PAGINA:
"""

Op 3 augustus 2021 heeft Webhelp geantwoord dat deze functie naar haar mening niet passend is voor [eiseres] omdat deze functie voor minimaal 32, liefst 40 uur is en [eiseres] voor 24 uur belastbaar is.
2.21.
Bij beslissing van 12 augustus 2021 heeft het UWV aan [eiseres] een WIA-uitkering toegekend vanaf 12 juli 2021. Deze beslissing is gebaseerd op een oordeel van de verzekeringsarts van 4 augustus 2021, dat echter niet door partijen als productie is overgelegd en derhalve geen deel uitmaakt van de onderhavige procedure.
2.22.

"""

REGELS UIT DATASET:
"""

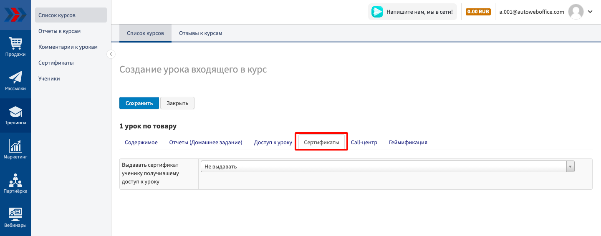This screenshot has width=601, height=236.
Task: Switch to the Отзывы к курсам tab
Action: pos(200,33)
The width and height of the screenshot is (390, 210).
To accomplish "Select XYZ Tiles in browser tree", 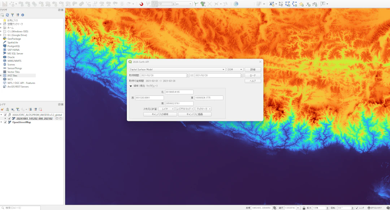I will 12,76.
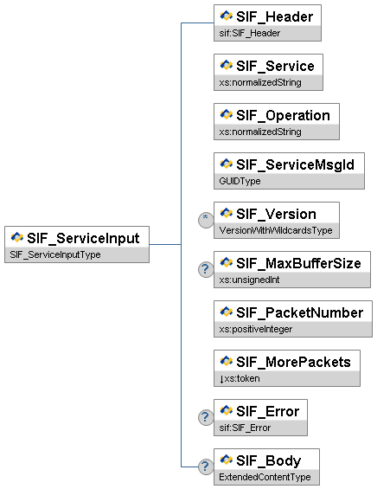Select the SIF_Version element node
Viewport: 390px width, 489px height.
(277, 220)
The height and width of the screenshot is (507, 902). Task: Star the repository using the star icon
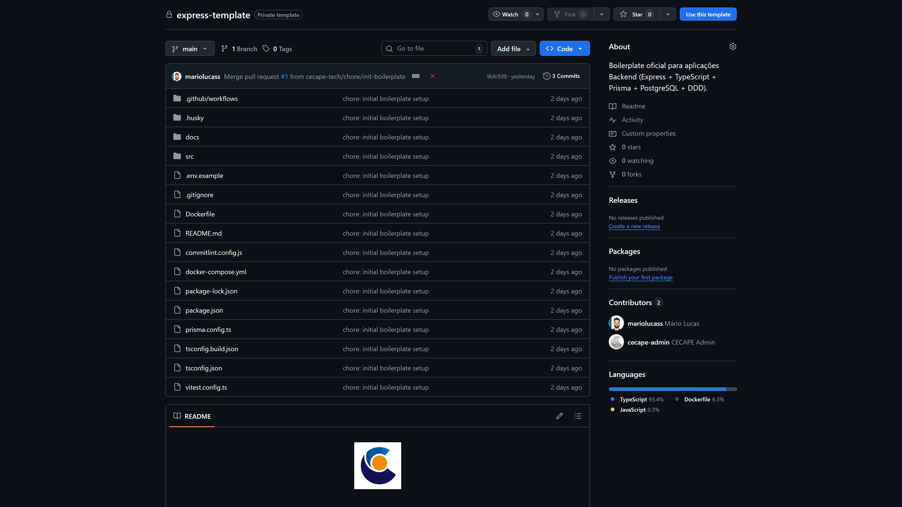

"""

OPDRACHT A: Bewerk de tekst over de WIA-uitkering: schrijf het stuk van "Bij beslissing van" tot en met "de onderhavige procedure." opnieuw op en zet daarin "bedrijfsarts" in plaats van "verzekeringsarts".
OPDRACHT B: Pak de tekst over de WIA-uitkering op waar die stopt en schrijf hem verder.

ANTWOORD A:
Bij beslissing van 12 augustus 2021 heeft het UWV aan [eiseres] een WIA-uitkering toegekend vanaf 12 juli 2021. Deze beslissing is gebaseerd op een oordeel van de bedrijfsarts van 4 augustus 2021, dat echter niet door partijen als productie is overgelegd en derhalve geen deel uitmaakt van de onderhavige procedure.

ANTWOORD B:
Bij beslissing van 24 augustus 2021 heeft het UWV geoordeeld dat Webhelp onvoldoende heeft gedaan aan de re-integratie van [eiseres] en dat Webhelp daarom langer loon zou moeten doorbetalen. Omdat het UWV Webhelp niet voor het einde van de wachttijd daarover had geïnformeerd, kon zij de loondoorbetalingsplicht niet meer verlengen, aldus het UWV. In het arbeidsdeskundig rapport van 23 augustus 2021 dat aan deze beslissing ten grondslag ligt staat onder meer:
“(….)
4. Beoordeling resultaat en inspanning
Door de huidige beperkingen is het eigen werk in volle omvang niet passend (dus met alle taken en uren).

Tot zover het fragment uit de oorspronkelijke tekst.